Nowadays, though, the world is coming around. WWE actually has a presence on ESPN -- look no further than John Cena hosting the ESPYs this year. It's actually cool to be a fan of independent US wrestling and wrestling in Japan. Lucha Underground on the El Rey network has combined pro wrestling with a narrative TV style seen in shows like Game of Thrones and The Walking Dead.
For once, liking pro wrestling is no different than liking any other TV show.
2 Vince McMahon Is Still Around
Since, at least, the very first WrestleMania, Vincent Kennedy McMahon has been, in one way or another, involved in the happenings of WWE (which is no surprise since he's pretty much owned the thing since 1982). You may remember him as an announcer or the man who screwed over Bret Hart or the man who fought tooth and nail against Stone Cold Steve Austin. In whichever way you remember him, he's been an important figure in pro wrestling, and he still is.
Nowadays, you don't see Vince on TV unless a story calls for it (or ratings take a dive -- let's face it, Vinny Mac = ratings). But, while he may not be a regular feature on the shows as he used to be, he's still behind the scenes, running things his way, like he always has.
1 You Picked A Great Time To Come Back!
Whatever the reason you had for dropping your fandom over 15 years ago, hypothetical fan, I think I can safely say that now is a great time for you to rekindle it. WWE's product is fresher than it has been in years, with NXT providing them a steady stream of new talent. International wrestling is easier to come by thanks to the Internet. Whatever your taste in wrestling style, you'll find a company specializing in it.

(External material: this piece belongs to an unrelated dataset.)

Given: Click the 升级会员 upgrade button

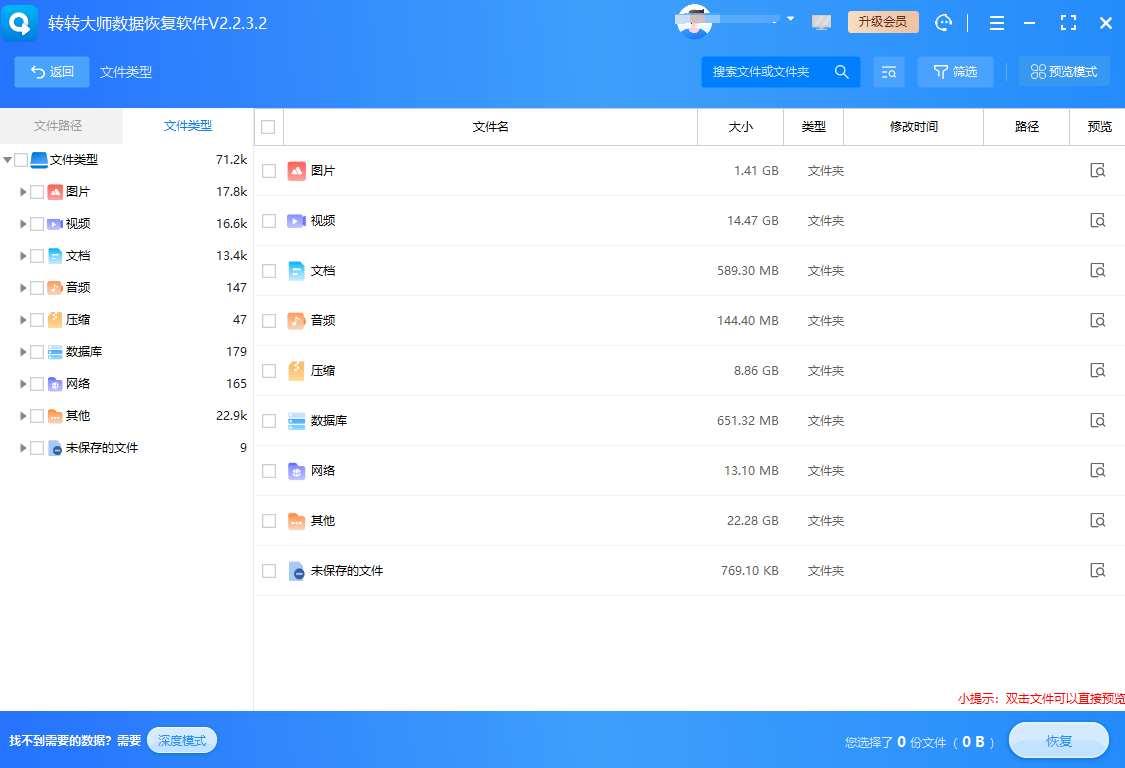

Wrestling t-shirt designs have also improved (well... kinda. Some of them have, anyway). Wrestling fans have grown up, and some of them have become talented graphic designers and some of them work for WWE and other companies. However, you won't just need those shirts to find other wrestling fans. Its one of the many ways to use the Internet.
So, welcome back, wrestling fan! We're happy to have you!